SOURCE TEXT>
------------------------------

This compilation of 15 tracks in the reissue series of 1950s recordings on the Contemporary label is trawled from three albums: To Swing Or Not To Swing (Vol. 3) from 1955; Kessel Plays Standards (Barney Kessel Vol. 2) from 1954-55; and The Poll Winners, from 1957, the first of five albums Kessel made with bassist Ray Brown and drummer Shelly Manne.

For further detail, and as with the companion reissue of music by pianist Hampton Hawes, listeners have to do their own research beyond the information given on the digital-play track listings. The first two albums were band dates of mixed personnel, the third a straightforward trio affair. So, for example, the opening number, given as “Barney Kessel: Indiana” is a chart featuring, inter alia, George Auld on tenor sax, Harry Edison, and pianist Jimmy Rowles, and taken from the first album. But we have to find that out for ourselves.

It’s useful to check, because tenorist Bill Perkins also featured on the album, as did drummers Irv Cottler and Manne; Cottler’s on duty here. The personnel on A Foggy Day (In London Town) is given as Kessel, Brown and Manne, but there’s a pianist in attendance. Just In Time features a vibraphonist, who’s not even credited on the three source albums.

------------------------------

MATERIAL PROVIDED>
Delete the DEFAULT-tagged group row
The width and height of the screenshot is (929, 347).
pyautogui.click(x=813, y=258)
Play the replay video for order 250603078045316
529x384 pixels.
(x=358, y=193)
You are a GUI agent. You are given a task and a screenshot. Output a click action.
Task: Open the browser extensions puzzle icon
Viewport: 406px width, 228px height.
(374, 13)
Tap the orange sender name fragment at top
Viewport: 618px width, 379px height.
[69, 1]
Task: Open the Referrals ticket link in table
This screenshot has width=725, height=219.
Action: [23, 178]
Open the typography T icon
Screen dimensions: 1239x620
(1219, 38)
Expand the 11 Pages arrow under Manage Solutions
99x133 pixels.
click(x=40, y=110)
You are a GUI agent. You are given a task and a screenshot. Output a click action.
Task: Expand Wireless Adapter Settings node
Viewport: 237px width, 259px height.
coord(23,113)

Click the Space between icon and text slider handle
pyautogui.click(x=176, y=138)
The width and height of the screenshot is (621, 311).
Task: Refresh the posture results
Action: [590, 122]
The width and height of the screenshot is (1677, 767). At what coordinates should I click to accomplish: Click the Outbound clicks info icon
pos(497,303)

------------------------------

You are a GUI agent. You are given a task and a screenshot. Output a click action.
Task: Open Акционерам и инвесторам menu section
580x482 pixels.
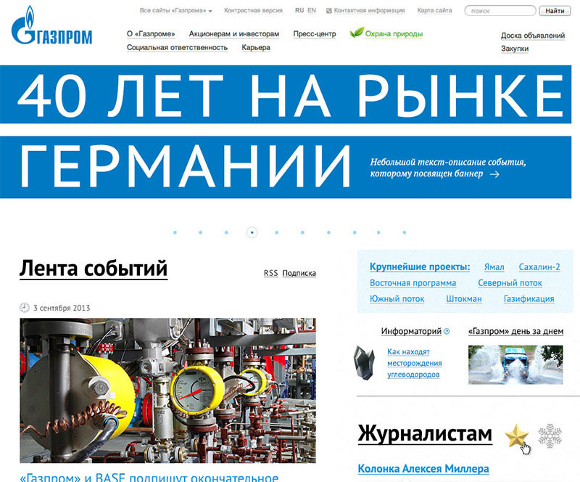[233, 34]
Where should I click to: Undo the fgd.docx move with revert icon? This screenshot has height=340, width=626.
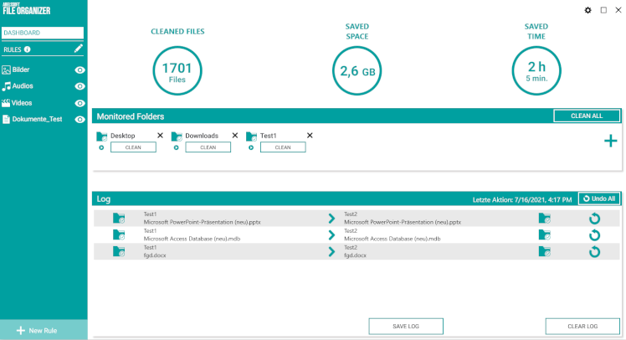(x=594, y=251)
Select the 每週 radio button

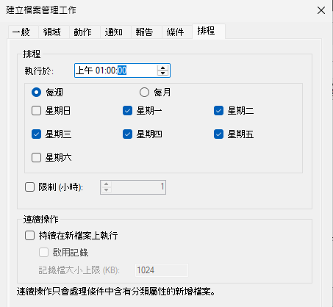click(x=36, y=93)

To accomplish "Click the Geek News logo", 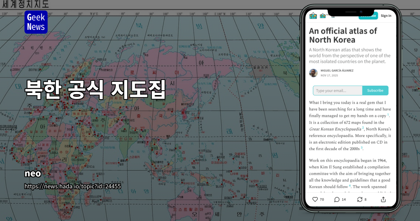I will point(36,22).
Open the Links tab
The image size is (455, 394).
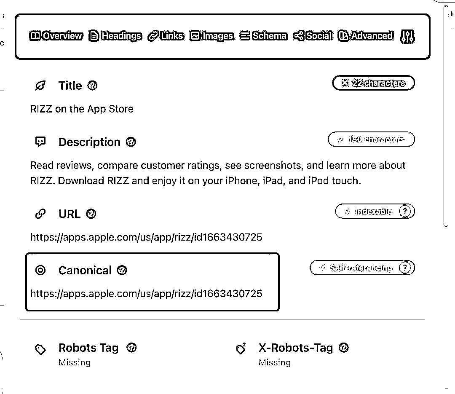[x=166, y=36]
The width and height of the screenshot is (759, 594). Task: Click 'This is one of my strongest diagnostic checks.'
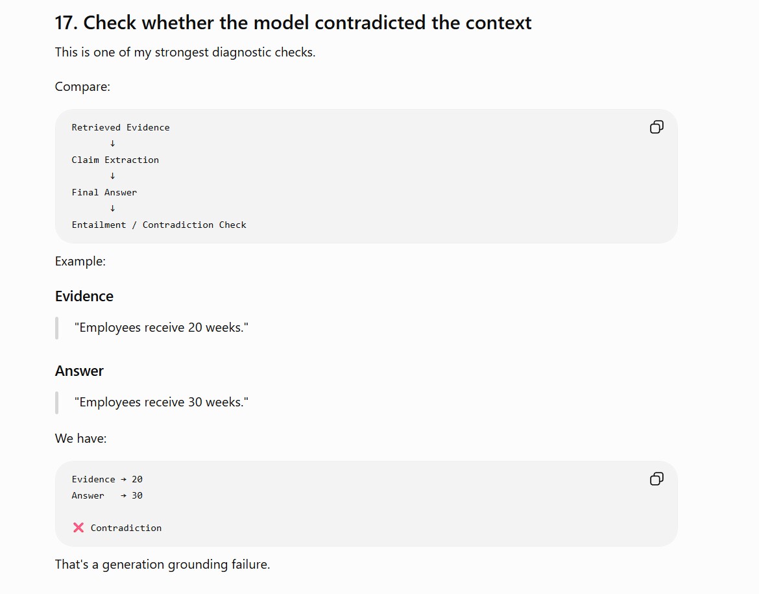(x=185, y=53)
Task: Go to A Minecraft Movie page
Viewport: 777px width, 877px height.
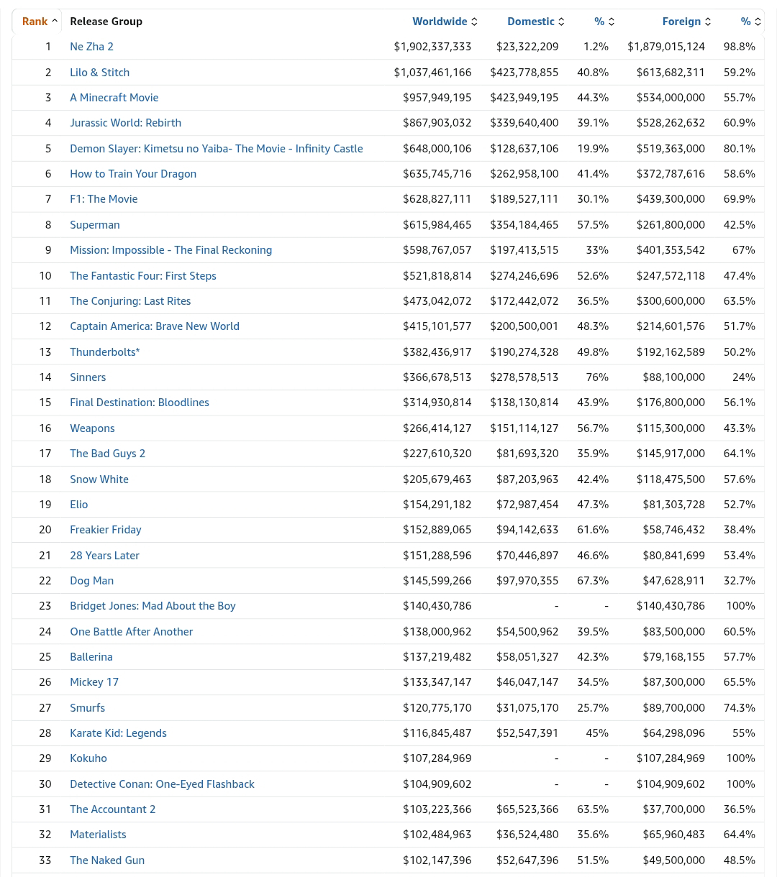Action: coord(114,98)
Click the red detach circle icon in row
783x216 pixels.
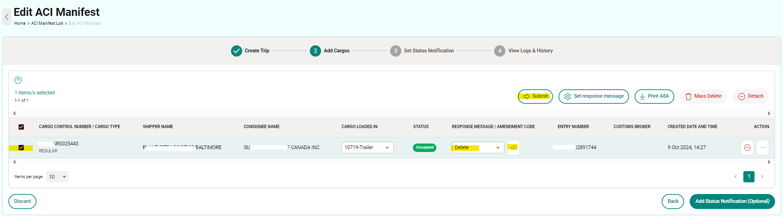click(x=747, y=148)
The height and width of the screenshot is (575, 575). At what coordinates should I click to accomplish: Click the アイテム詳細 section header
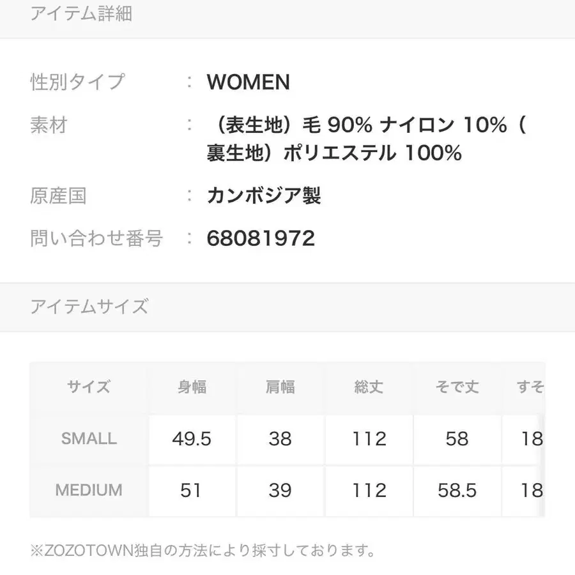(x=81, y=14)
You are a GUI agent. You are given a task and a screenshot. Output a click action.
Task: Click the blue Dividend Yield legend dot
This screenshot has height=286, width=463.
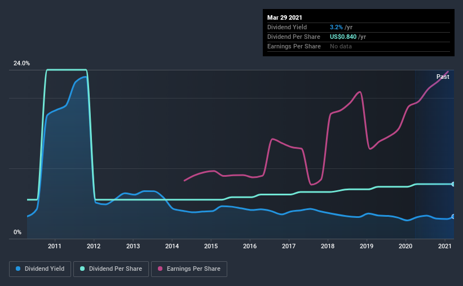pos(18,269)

------------------------------

LIST OF TASKS>
1 - In the Kessel review, why is it worth checking who plays on the opening track "Indiana"?
2 - The Kessel review says the compilation draws on several albums. List all of those source albums.
3 - Retype the Kessel review word for word from "For further detail, and" to "out for ourselves.".

RESPONSES FOR EACH TASK>
1 - Bill Perkins on tenor sax and two drummers, Irv Cottler and Shelly Manne, also appeared on the album it comes from, so you can't assume who is playing. On this track the drummer is Cottler.

2 -
To Swing Or Not To Swing (Vol. 3)
Kessel Plays Standards (Barney Kessel Vol. 2)
The Poll Winners

3 -
For further detail, and as with the companion reissue of music by pianist Hampton Hawes, listeners have to do their own research beyond the information given on the digital-play track listings. The first two albums were band dates of mixed personnel, the third a straightforward trio affair. So, for example, the opening number, given as “Barney Kessel: Indiana” is a chart featuring, inter alia, George Auld on tenor sax, Harry Edison, and pianist Jimmy Rowles, and taken from the first album. But we have to find that out for ourselves.